COUR D'APPEL DE LYON
2ème chambre
ARRET DU 21 Mars 2011
APPELANT :
M. Claude X... né le 19 Septembre 1943 à LYON (69003)...... 01660 MEZERIAT
représenté par Me Annick DE FOURCROY, avoué à la Cour
assisté de Me Sylvain GRATALOUP, avocat au barreau de LYON
INTIMEE :
Mme Andrée Michèle Y... épouse X... née le 31 Mai 1946 à PARIS (75020)... 01310 POLLIAT
représentée par la SCP AGUIRAUD-NOUVELLET, avoués à la Cour
assistée de Me Danielle HUGONNET CHAPELAND, avocat au barreau de BOURG-EN-BRESSE
(bénéficie d'une aide juridictionnelle Totale numéro 2010/ 008287 du 06/ 05/ 2010 accordée par le bureau d'aide juridictionnelle de LYON)

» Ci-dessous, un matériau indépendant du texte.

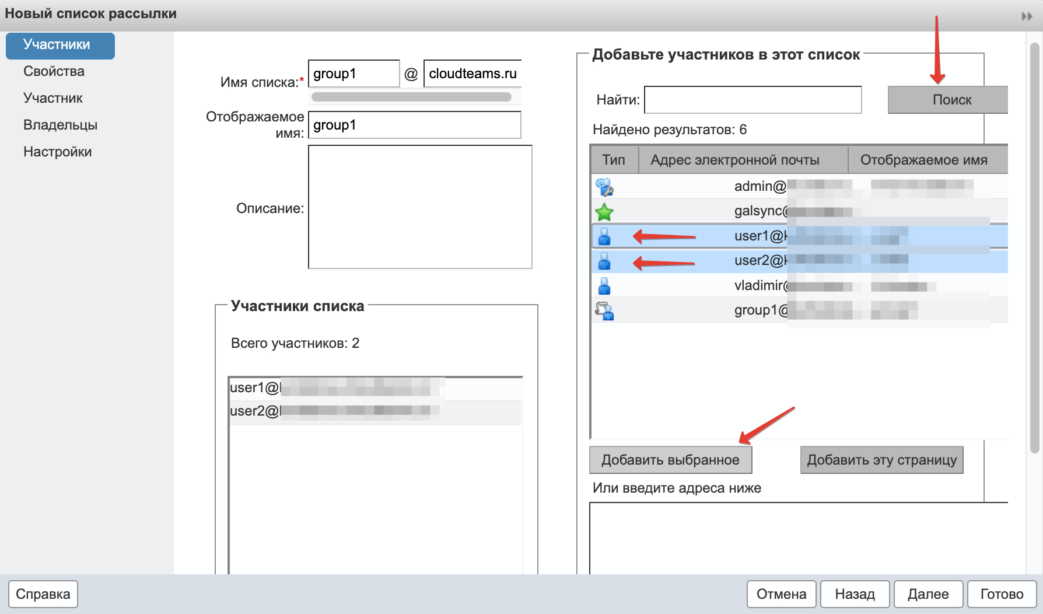Click the green star galsync icon
This screenshot has height=614, width=1043.
[x=604, y=212]
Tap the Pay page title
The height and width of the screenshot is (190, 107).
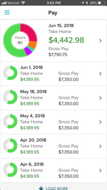pos(53,13)
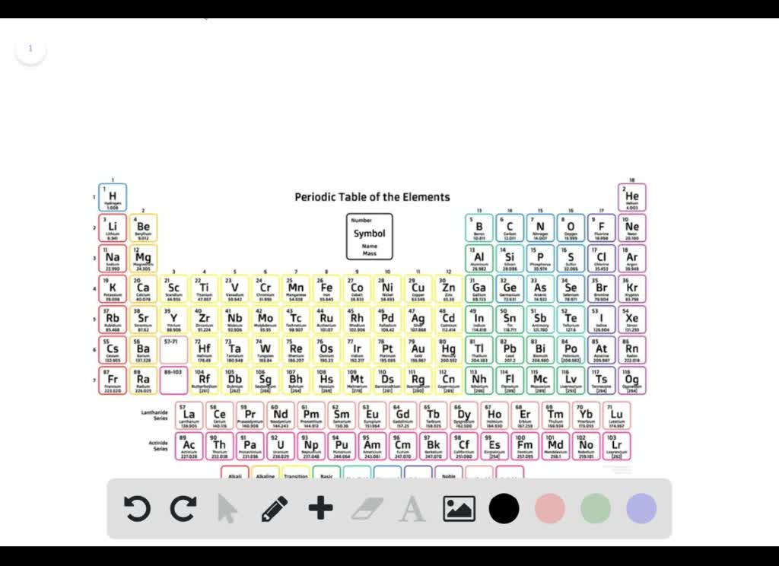Click the Redo arrow icon
The height and width of the screenshot is (566, 779).
point(183,508)
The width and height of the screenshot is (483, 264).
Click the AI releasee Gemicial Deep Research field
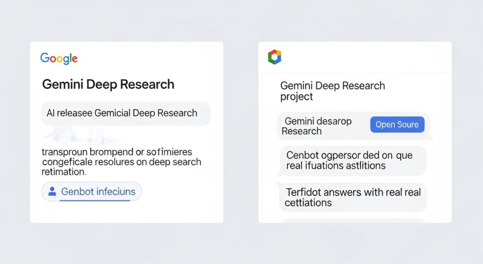pos(126,113)
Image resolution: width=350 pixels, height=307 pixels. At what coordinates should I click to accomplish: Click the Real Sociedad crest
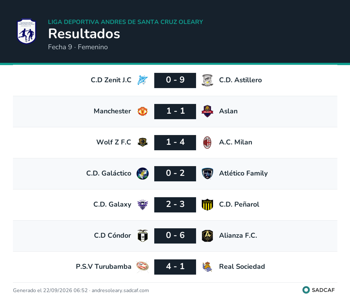pos(207,267)
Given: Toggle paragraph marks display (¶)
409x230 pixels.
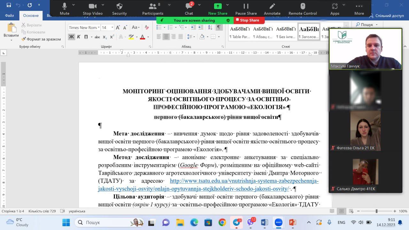Looking at the screenshot, I should coord(219,27).
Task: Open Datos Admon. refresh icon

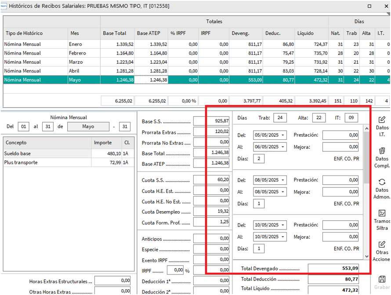Action: tap(382, 182)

Date de clôture de l'instruction : 17 Décembre 2010
Date des plaidoiries tenues en Chambre du Conseil : 05 Janvier 2011
Date de mise à disposition : 14 Février prorogée au 21 Mars 2011
Composition de la Cour lors des débats et du délibéré :- Jean-Charles GOUILHERS, président-Marie LACROIX, conseiller-Françoise CONTAT, conseiller
assistée pendant les débats de Christine SENTIS, greffier
A l'audience, Jean-Charles GOUILHERS a fait le rapport, conformément à l'article 785 du code de procédure civile.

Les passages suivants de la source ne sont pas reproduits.